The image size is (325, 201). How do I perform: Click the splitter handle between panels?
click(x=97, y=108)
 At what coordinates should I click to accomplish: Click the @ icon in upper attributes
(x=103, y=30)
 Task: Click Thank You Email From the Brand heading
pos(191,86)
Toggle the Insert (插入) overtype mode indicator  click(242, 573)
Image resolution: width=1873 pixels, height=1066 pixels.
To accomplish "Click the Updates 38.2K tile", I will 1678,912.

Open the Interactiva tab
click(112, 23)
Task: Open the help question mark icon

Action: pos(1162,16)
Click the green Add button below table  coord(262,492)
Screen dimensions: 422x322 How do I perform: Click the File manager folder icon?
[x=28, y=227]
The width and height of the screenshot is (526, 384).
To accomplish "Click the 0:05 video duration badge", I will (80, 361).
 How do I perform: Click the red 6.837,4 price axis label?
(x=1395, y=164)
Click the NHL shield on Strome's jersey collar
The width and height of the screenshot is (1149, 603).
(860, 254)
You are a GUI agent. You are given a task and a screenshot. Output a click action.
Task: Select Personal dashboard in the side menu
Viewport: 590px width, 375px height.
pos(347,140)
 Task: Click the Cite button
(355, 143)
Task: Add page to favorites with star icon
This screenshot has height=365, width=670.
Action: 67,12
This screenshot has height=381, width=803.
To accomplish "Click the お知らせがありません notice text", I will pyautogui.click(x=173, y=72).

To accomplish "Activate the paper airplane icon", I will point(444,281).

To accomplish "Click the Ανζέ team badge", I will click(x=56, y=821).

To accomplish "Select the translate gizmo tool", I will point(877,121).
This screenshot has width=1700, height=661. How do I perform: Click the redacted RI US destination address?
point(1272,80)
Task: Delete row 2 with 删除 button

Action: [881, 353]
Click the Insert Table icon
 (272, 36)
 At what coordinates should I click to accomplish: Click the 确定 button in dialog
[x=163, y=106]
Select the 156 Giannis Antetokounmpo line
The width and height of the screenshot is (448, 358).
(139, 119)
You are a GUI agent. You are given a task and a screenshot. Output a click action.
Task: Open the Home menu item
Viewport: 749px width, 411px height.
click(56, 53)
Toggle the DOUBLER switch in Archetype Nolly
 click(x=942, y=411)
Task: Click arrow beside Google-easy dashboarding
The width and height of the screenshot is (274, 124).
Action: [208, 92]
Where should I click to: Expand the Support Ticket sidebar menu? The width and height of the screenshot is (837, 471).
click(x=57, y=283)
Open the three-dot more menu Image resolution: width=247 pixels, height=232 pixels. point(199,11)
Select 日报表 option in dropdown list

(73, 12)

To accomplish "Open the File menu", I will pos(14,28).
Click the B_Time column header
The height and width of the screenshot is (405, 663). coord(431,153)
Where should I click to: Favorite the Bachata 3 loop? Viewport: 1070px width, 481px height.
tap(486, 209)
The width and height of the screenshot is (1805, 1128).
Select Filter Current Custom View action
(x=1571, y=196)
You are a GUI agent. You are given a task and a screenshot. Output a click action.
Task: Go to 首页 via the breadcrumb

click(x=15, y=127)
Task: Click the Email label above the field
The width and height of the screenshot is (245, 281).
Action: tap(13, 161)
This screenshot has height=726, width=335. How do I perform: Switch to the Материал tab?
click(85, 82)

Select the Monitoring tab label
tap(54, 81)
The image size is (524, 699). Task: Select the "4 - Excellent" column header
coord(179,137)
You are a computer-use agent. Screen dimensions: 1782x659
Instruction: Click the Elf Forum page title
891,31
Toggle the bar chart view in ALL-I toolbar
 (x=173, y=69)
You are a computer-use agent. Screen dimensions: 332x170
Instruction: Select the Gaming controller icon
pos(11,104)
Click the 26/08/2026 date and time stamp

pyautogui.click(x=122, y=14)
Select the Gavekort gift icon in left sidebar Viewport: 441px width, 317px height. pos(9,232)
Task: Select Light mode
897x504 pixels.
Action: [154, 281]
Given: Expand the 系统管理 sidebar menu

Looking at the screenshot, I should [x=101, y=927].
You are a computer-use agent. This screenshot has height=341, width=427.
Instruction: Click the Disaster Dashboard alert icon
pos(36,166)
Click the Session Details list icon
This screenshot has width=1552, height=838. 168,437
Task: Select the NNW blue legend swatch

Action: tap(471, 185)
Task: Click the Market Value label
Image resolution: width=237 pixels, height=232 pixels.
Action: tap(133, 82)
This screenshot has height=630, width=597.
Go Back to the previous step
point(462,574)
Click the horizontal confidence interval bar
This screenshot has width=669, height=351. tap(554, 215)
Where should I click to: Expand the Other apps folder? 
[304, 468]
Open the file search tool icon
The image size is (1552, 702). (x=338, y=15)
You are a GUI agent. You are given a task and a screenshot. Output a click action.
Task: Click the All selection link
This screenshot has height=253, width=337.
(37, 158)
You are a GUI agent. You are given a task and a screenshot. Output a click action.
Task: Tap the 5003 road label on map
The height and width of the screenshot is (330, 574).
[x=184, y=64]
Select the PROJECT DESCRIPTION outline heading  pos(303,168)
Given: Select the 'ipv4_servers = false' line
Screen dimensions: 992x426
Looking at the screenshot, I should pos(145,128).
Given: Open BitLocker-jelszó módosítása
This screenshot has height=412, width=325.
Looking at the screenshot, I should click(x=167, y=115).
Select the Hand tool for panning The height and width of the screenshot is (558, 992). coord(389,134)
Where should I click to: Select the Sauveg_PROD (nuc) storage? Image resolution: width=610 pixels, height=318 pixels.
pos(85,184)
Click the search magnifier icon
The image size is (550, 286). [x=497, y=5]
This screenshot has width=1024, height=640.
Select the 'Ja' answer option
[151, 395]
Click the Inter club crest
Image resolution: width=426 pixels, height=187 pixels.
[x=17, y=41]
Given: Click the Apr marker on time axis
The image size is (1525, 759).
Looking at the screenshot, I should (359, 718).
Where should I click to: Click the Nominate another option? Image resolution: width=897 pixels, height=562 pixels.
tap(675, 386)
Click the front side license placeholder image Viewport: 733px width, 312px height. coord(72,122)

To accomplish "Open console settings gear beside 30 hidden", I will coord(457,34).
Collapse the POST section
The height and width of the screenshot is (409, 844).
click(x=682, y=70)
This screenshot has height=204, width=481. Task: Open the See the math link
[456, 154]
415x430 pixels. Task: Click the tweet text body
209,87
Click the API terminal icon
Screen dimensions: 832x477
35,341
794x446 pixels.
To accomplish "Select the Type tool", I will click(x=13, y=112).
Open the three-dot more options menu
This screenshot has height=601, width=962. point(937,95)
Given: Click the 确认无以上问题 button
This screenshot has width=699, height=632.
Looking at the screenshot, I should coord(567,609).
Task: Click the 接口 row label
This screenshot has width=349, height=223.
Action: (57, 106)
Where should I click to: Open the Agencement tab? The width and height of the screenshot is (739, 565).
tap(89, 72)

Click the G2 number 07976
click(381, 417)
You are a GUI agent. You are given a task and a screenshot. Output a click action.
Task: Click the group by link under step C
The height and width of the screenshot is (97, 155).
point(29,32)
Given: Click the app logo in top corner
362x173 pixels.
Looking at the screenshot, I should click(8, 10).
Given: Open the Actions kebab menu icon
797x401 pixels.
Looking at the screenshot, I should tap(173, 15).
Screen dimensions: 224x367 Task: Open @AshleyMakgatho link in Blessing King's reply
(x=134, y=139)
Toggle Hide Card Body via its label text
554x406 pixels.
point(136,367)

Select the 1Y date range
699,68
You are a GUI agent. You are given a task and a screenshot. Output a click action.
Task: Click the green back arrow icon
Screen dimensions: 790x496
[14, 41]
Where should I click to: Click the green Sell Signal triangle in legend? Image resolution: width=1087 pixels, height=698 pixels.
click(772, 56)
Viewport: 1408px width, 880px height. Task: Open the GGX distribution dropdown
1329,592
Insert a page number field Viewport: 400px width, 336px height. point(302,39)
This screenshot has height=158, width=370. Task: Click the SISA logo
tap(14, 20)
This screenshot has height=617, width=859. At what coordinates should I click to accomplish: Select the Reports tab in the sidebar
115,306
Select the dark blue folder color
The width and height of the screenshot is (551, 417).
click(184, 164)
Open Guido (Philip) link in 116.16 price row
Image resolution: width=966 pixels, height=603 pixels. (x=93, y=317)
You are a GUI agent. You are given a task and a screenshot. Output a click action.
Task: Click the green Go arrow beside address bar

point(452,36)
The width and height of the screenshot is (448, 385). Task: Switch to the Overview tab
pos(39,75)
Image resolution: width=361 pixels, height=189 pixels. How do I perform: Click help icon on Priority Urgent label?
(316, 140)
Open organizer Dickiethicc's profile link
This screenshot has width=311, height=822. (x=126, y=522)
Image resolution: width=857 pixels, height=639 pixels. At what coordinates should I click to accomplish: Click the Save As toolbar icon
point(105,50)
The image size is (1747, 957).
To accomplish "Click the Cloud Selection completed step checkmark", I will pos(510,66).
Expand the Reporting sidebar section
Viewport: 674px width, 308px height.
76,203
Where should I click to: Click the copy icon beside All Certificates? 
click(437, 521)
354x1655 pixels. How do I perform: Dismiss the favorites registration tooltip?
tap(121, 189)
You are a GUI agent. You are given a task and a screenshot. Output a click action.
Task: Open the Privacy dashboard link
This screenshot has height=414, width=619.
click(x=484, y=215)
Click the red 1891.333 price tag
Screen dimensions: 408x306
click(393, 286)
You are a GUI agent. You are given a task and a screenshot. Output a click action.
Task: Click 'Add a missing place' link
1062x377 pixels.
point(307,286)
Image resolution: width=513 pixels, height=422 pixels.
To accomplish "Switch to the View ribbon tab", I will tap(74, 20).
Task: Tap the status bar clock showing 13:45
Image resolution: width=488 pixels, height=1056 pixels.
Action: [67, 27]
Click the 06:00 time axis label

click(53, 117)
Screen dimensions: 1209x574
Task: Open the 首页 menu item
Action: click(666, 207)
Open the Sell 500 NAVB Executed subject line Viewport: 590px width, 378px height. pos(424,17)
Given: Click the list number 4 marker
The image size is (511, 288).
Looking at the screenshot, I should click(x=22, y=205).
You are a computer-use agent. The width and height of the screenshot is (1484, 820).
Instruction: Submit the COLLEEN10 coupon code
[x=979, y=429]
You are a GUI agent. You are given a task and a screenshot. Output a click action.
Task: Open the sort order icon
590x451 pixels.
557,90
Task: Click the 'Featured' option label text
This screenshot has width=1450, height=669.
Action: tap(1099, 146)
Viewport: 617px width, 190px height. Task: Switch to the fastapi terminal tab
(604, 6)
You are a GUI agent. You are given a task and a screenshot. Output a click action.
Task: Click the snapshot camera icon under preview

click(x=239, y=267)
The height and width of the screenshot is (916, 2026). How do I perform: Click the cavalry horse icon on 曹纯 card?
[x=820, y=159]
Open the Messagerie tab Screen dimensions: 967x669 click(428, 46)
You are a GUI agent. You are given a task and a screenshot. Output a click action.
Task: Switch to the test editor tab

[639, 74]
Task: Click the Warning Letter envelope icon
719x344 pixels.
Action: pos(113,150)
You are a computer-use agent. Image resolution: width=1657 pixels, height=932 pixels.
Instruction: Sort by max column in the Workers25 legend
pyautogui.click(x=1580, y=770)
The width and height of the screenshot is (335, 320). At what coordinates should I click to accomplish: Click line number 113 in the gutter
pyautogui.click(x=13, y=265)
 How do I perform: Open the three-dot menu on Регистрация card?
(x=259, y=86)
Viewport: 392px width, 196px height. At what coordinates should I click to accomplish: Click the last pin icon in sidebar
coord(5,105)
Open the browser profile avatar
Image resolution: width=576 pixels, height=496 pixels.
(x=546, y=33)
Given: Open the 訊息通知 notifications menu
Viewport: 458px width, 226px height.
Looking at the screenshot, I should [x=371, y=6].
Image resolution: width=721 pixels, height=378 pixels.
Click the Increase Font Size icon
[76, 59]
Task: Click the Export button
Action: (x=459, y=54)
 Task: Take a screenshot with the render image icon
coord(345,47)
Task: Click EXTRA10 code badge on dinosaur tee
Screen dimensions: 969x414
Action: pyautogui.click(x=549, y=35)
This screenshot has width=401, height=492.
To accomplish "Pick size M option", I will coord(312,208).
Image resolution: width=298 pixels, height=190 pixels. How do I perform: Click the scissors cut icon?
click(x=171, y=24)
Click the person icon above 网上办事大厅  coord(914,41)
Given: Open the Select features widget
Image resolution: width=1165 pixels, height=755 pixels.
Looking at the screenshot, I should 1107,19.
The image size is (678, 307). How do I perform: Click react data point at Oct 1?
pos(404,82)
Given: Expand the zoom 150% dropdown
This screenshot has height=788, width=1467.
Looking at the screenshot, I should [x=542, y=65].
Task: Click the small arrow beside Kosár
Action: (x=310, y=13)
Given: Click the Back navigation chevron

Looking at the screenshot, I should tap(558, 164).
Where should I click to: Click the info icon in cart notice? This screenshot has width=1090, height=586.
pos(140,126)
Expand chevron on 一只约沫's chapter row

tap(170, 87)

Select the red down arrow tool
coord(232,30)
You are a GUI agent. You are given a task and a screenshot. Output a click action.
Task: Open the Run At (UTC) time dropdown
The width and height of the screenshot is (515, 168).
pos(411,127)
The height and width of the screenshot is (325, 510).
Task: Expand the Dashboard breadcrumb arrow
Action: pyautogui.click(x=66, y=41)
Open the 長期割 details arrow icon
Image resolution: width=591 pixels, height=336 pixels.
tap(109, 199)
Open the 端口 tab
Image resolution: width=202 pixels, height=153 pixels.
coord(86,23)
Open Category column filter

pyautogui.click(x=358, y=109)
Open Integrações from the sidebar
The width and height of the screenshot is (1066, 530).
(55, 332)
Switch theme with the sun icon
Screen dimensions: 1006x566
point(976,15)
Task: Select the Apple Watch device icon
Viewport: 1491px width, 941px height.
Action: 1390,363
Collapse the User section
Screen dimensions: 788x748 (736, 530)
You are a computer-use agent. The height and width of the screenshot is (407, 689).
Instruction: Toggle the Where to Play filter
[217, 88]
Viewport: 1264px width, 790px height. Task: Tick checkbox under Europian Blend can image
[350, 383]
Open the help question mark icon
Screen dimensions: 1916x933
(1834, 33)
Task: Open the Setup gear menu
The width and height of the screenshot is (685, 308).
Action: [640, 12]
____
Reproduce verbatim the entries from the line containing "Task: Click Thank" through the line containing "will pyautogui.click(x=173, y=72).", including both of those lines.

 Task: Click Thank You Email From the Brand heading
pos(191,86)
Toggle the Insert (插入) overtype mode indicator  click(242, 573)
Image resolution: width=1873 pixels, height=1066 pixels.
To accomplish "Click the Updates 38.2K tile", I will 1678,912.

Open the Interactiva tab
click(112, 23)
Task: Open the help question mark icon

Action: pos(1162,16)
Click the green Add button below table  coord(262,492)
Screen dimensions: 422x322 How do I perform: Click the File manager folder icon?
[x=28, y=227]
The width and height of the screenshot is (526, 384).
To accomplish "Click the 0:05 video duration badge", I will (80, 361).
 How do I perform: Click the red 6.837,4 price axis label?
(x=1395, y=164)
Click the NHL shield on Strome's jersey collar
The width and height of the screenshot is (1149, 603).
(860, 254)
You are a GUI agent. You are given a task and a screenshot. Output a click action.
Task: Select Personal dashboard in the side menu
Viewport: 590px width, 375px height.
pos(347,140)
 Task: Click the Cite button
(355, 143)
Task: Add page to favorites with star icon
This screenshot has height=365, width=670.
Action: 67,12
This screenshot has height=381, width=803.
To accomplish "Click the お知らせがありません notice text", I will pyautogui.click(x=173, y=72).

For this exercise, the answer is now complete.